A new Department of Transportation report on two dozen intersections that have had red-light cameras for at least a year clearly shows that the cameras are not reducing the number of accidents.
In fact, the cameras are making those intersections less safe. Rear-end collisions at those intersections were up by 20 percent, as drivers trying to avoid the stiff fines for just missing a yellow light slam on their brakes instead. And the cameras have increased the cost of accidents. The report says the cost of emergency response, medical care, and vehicle and property damage increased nearly $1.2 million in the first year of the camera's operation.
Without the claim of making intersections safer, there is no justification for the cameras, or for continuing a pilot program that is supposed to end in 2014. That's why camera proponents are trying hard to spin things in their favor.
The DOT release emphasized the fact that accidents have declined at two Newark intersections where cameras have operated for two years.

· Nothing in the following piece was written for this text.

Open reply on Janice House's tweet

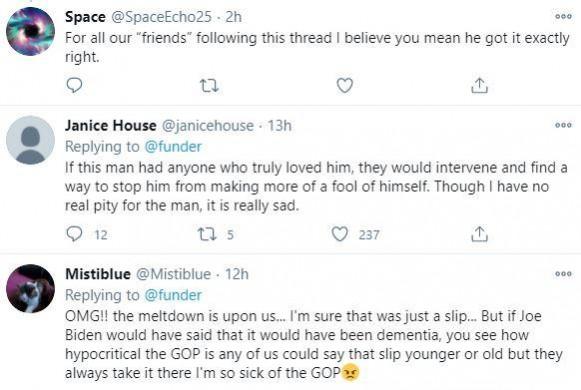[x=74, y=234]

But when the data from other intersections are included, the numbers tell a different story.
The report does show that right-angle collisions - where one vehicle "T-bones" into the side of another - declined by 15 percent overall (although they increased at some intersections), and that's enough for some people to declare the program a success. But if the overall number of accidents is up - and it is - the safety argument is difficult to make.

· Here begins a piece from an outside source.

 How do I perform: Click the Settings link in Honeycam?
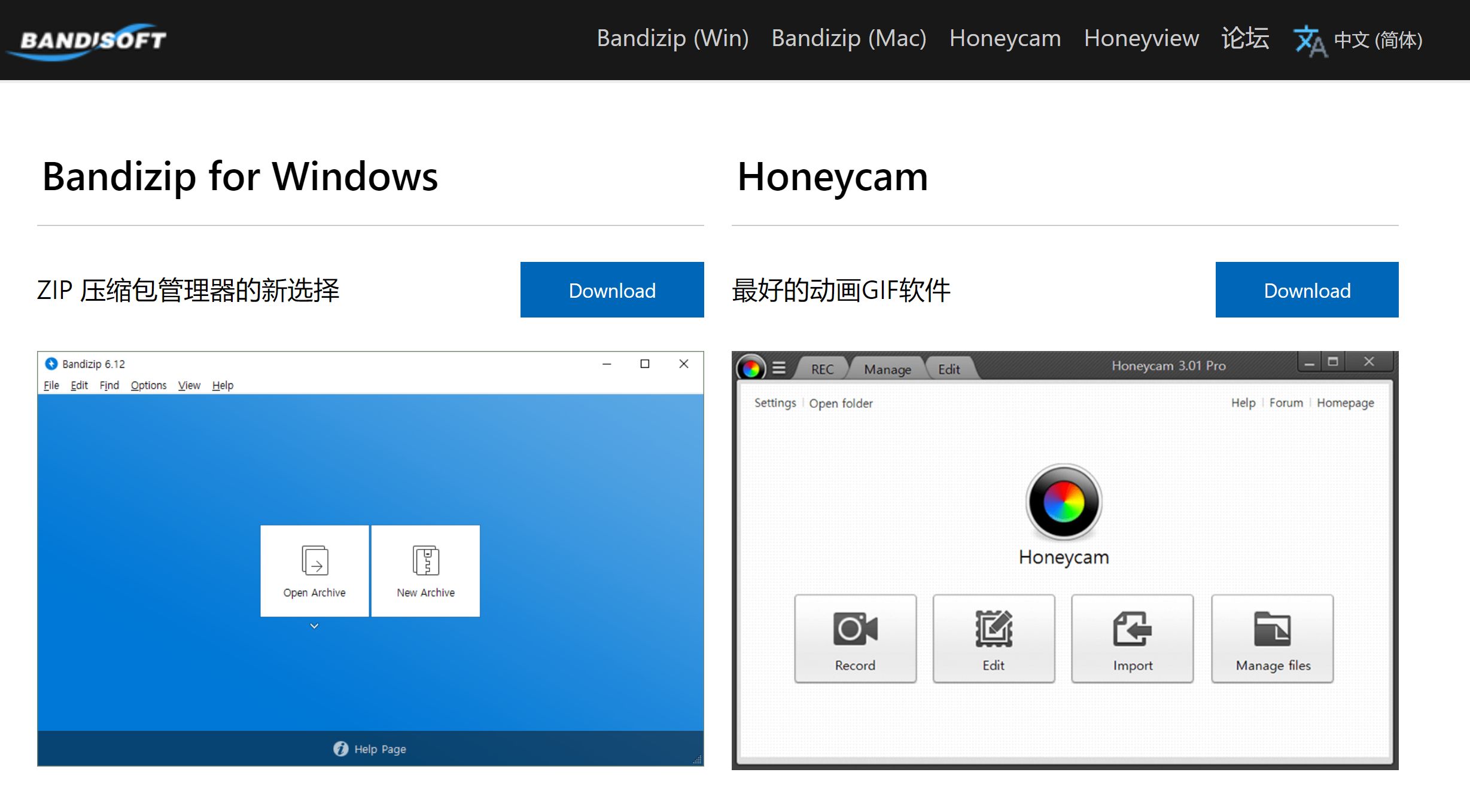774,403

Of course, the cameras are hard for many local officials to give up because they are big revenue generators. In the first six months of the year, Newark's 16 cameras produced $3.7 million in revenue from traffic tickets. And much of this revenue has come not from drivers who are running red lights, but from people failing to stop long enough when they make a legal right turn on red.
But the larger problem with this program is that it turns motorists into cash machines. And it provides an incentive to keep that cash coming by not taking other measure that experts say would make intersections safer, such as lengthening the duration of yellow lights and increasing the span of time between one light turning red and another turning green.